* [CONSIGNES ÉCRITES]
a - Recopiez fidèlement le texte sur la complexité, de « Complexe vs compliqué » jusqu'à « de bons capteurs. ».
b - Poursuivez le texte sur la complexité et le compliqué à la suite de sa dernière phrase.

* [EXTRAIT À LIRE]
________________
Naviguer dans la complexité

Le mot complexité vient du latin complexus, "ce qui est tissé ensemble, imbriqué..." et qualifie donc bien l'environnement dans lequel nous évoluons tous.
L'être humain en particulier, la vie en général, est par nature complexe, emplie de contradictions et divers paradoxes, de tensions et de seuils, de concret et d'irrationnalité, du connu et de l'imprévisible. Il est facile alors de croire que tout cela est “compliqué”, que tel choix nous paraît “compliqué, que lorsque l’on pense à la situation que nous vivons, nous disons que “c’est compliqué”. Or nous nous trompons... En fait, la plupart du temps, nous devrions parler de complexité, non de complication. La différence ? Elle est fondamentale et faire cette distinction peut nous simplifier la vie.

 

Complexe vs compliqué

 

Ce qui peut est compliqué, si vous n’êtes pas scientifique, c’est résoudre un problème de maths ou la modélisation d’un système physique, ou, si vous n’êtes pas à l’aise avec la plomberie, de concevoir une installation de chauffage, ou encore voire de réparer le moteur de votre voiture si vous n’avez jamais ouvert de capot de votre vie… Le premier point commun de ces situations : il y a de nombreux éléments, variables, concepts. Le deuxième, c’est que nous, l’être humain, avons créé cette complication. Et en fait, un bon ordinateur qui peut effectuer de nombreuses tâches facilement, en arrivera à bout aisément. Tout est question de puissance, de temps et de savoir, et de bons capteurs.
________________
* [ENTRÉES]
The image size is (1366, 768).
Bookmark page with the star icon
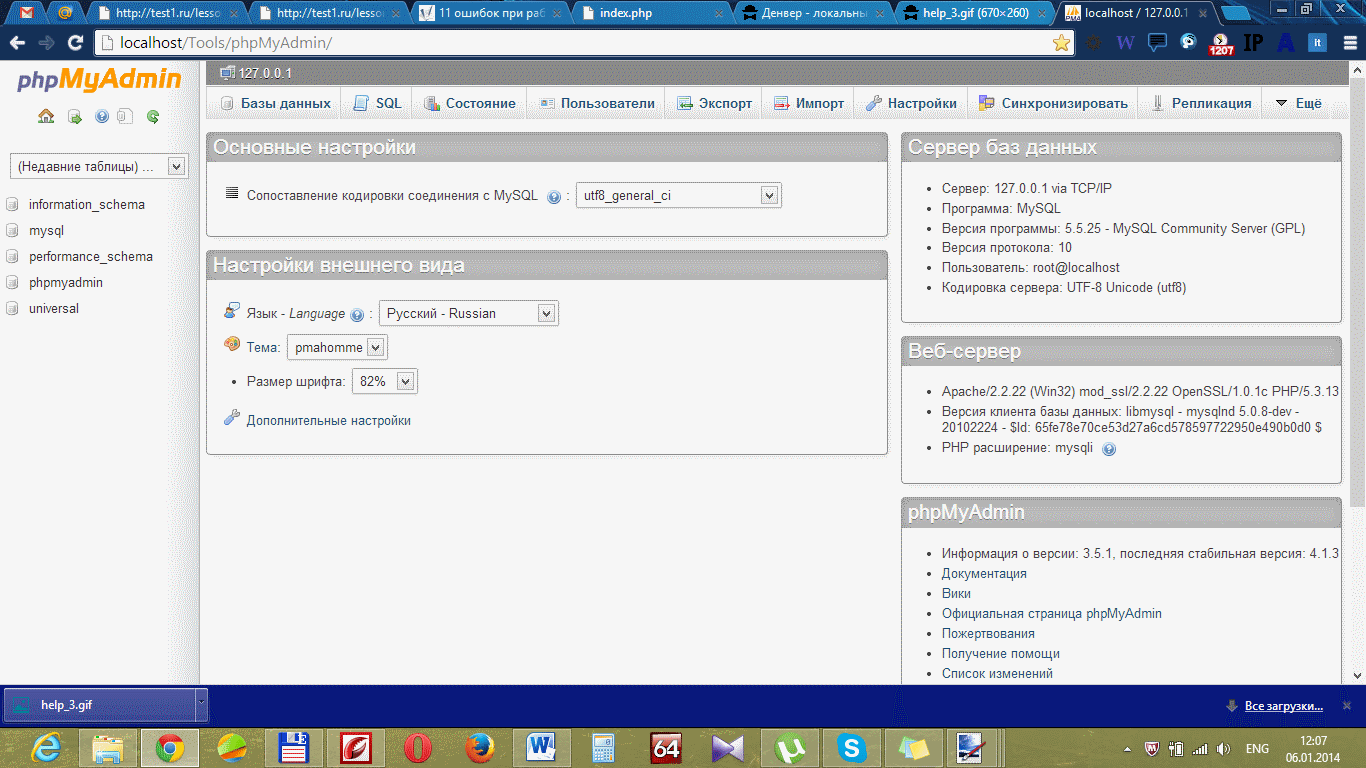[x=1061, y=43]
________________
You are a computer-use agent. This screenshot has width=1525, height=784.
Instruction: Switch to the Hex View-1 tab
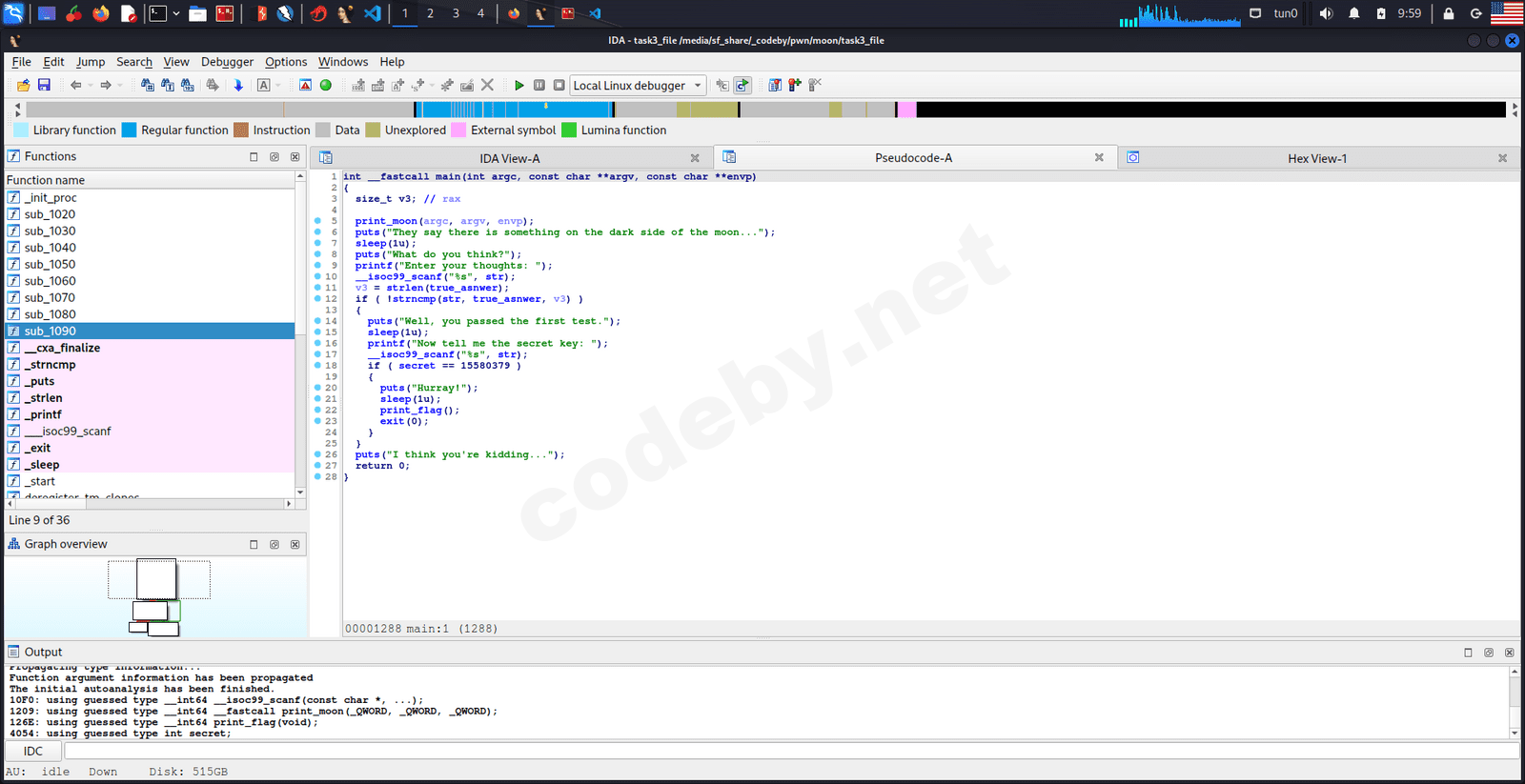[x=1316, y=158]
________________
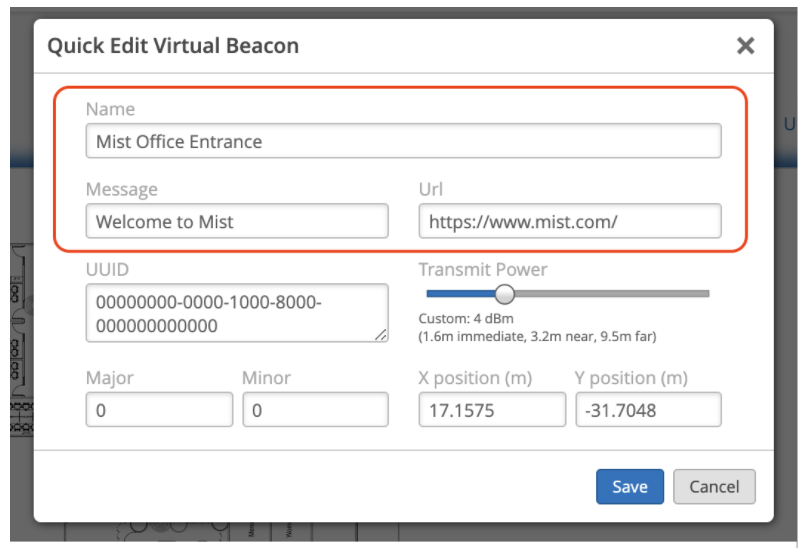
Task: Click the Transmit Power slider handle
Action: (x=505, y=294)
________________
* [RÉPONSES AUX CONSIGNES]
a -
Complexe vs compliqué

 

Ce qui peut est compliqué, si vous n’êtes pas scientifique, c’est résoudre un problème de maths ou la modélisation d’un système physique, ou, si vous n’êtes pas à l’aise avec la plomberie, de concevoir une installation de chauffage, ou encore voire de réparer le moteur de votre voiture si vous n’avez jamais ouvert de capot de votre vie… Le premier point commun de ces situations : il y a de nombreux éléments, variables, concepts. Le deuxième, c’est que nous, l’être humain, avons créé cette complication. Et en fait, un bon ordinateur qui peut effectuer de nombreuses tâches facilement, en arrivera à bout aisément. Tout est question de puissance, de temps et de savoir, et de bons capteurs.

b -
Pour un système complexe c’est différent. Les éléments, tous différents, sont imbriqués les un dans les autres de sorte qu’ils interagissent entre eux, et il existe également une part d’inconnu, d’irrationnel.

Une voiture est un système compliqué, de part sa conception. Rajoutez un conducteur, et vous créez un système complexe. C’est bien d’ailleurs pour cela que la voiture autonome est un concept qui ne pourra seulement qu’effleurer la complexité que sa description devrait avoir pour que cette voiture soit totalement interdépendante avec son environnement, lui-même complexe. Un embryon de solution consistera à intégrer des règles éthiques culturelles, mais ceci est un autre sujet...

Quelques règles de navigation

 

Alors comment faire pour naviguer dans cette complexité de manière plus sereine ? Il suffit d’en comprendre les mécanismes. Contextualisée, cette compréhension nous éclaire et simplifie nos choix.

 

En voici quelques éléments :

  • Nos comportements sont le résultat d’une complexité mêlant émotions, pensées, sensations, évènements vécus, plus moins ancrés. En fait, ils sont la conséquences ces imbrications qui nous conduisent à agir, plus ou moins consciemment, tout comme l’empreinte enfouie de certaines anciennes relations nous font rejouer, dans le monde professionnel, des comportements inadaptés.
  • Une impossibilité à faire un choix est parfois le résultat d’une tension entre un désir et une peur, le premier faisant croître la seconde, qui a son tour peut faire diminuer le premier, créer l’immobilisme, la frustration et éventuellement faire ressentir de la culpabilisation. Et si les deux rivalisent de concert, l’impossibilité de choix peut se transformer en angoisse. Il est alors important d’aller explorer ces désirs et ces peurs pour sortir de ce mécanisme délétère.
  • Exercer pleinement son libre-arbitre c’est avancer dans l’inconnu. C’est l’oeuvre d’art de l’irrationnalité. C’est parce que justement l’être humain est plus qu’une machine, qu’il exerce avec certes plus ou moins de compétence, son irrationnalité. Explorer notre manière, unique, de faire face à cet inconnu, nous rassure dans notre capacité à prendre de nouveaux caps.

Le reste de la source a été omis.